# Waving Spotlight Question



## matrixmom (Aug 20, 2011)

So I am trying to create something like this to light up my big marquee circus sign. I have 2 led spotlights which cover a big area. What can I attach to the base of each spot so they will move left to right like this? I was thinking rotating sprinkler heads? Something easy for my electrically challenged mind....

http://www.shutterstock.com/video/clip-815716-stock-footage-a-p-hd-video-of-spotlights-waving-across-a-city-sky.html


----------



## Fiend4Halloween (Aug 28, 2008)

Possibly a Shiatsu massager might work? You could add a length of pvc pipe to the "knobs" as you would for a Shiatsu zombie, but fasten your lights to these and they have that slow rotating motion that somewhat mimics the spotlights as in your video. Maybe you could also use wiper motors and gears to do the same thing, though that might take a lil more work to get the desired effect. Best of luck with this. Hopefully you'll find a way to make it work. Happy Haunting!


----------



## BillyVanpire (Apr 22, 2015)

oscillating fans?


----------



## corey872 (Jan 10, 2010)

Some good suggestions above. Most everything is already 'built in' and plug-n-play if you can hack an oscillating fan - though do I remember someone mentioning the motor overheating while running without a blade? ...maybe this is in a location where the fan+blade is acceptable ..or maybe I dreamed that up?
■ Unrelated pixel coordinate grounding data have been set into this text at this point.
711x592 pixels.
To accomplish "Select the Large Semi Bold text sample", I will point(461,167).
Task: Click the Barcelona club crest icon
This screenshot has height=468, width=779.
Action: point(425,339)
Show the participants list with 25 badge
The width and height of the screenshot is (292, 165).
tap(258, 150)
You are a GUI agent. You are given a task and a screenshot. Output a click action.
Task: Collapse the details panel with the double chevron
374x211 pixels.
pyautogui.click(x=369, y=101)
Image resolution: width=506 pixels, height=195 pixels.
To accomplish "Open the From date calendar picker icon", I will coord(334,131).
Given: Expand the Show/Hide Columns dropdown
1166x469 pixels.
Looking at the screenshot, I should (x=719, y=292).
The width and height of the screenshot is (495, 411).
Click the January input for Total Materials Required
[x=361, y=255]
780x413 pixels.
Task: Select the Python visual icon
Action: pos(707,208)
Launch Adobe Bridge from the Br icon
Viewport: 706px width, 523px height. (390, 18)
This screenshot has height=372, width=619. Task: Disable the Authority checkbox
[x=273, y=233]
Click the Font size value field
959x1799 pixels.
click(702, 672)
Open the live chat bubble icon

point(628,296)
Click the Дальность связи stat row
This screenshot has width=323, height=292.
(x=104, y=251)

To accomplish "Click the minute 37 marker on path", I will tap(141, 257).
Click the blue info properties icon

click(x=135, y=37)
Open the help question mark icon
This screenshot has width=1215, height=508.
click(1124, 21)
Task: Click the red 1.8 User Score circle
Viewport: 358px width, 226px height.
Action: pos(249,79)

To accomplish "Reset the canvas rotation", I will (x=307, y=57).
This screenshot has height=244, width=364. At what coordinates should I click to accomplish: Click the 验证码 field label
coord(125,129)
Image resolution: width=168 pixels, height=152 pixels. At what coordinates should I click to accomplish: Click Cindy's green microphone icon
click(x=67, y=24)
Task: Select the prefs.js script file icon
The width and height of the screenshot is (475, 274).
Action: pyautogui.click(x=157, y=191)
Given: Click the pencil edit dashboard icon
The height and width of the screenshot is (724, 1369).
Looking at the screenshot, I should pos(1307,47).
Barring that, basically anything which makes a circular movement would do... electric motor, reindeer motor, windshield wiper motor, sprinkler, etc. You'd just need a disk or crank arm on the motor and a second fixed arm to get the back / forth motion. The 'rotating bit' only needs to move one direction. Back/forth speed is controlled by the rotation speed and back/forth swing would be controlled by the ratios between the stationary arm and the rotating bit.










Likely not what you want, but while on the subject, a slight change to the mechanism can make more of a 'chopping' effect ...slow in one direction with a quick 'chop' motion in the other... incase anyone has axes or hatchets which need automation.


----------



## matrixmom (Aug 20, 2011)

Thanks for all the great ideas everyone. Haha... Hubby said sprinklers wouldn't work without water, duh.

I can figure something out now....


----------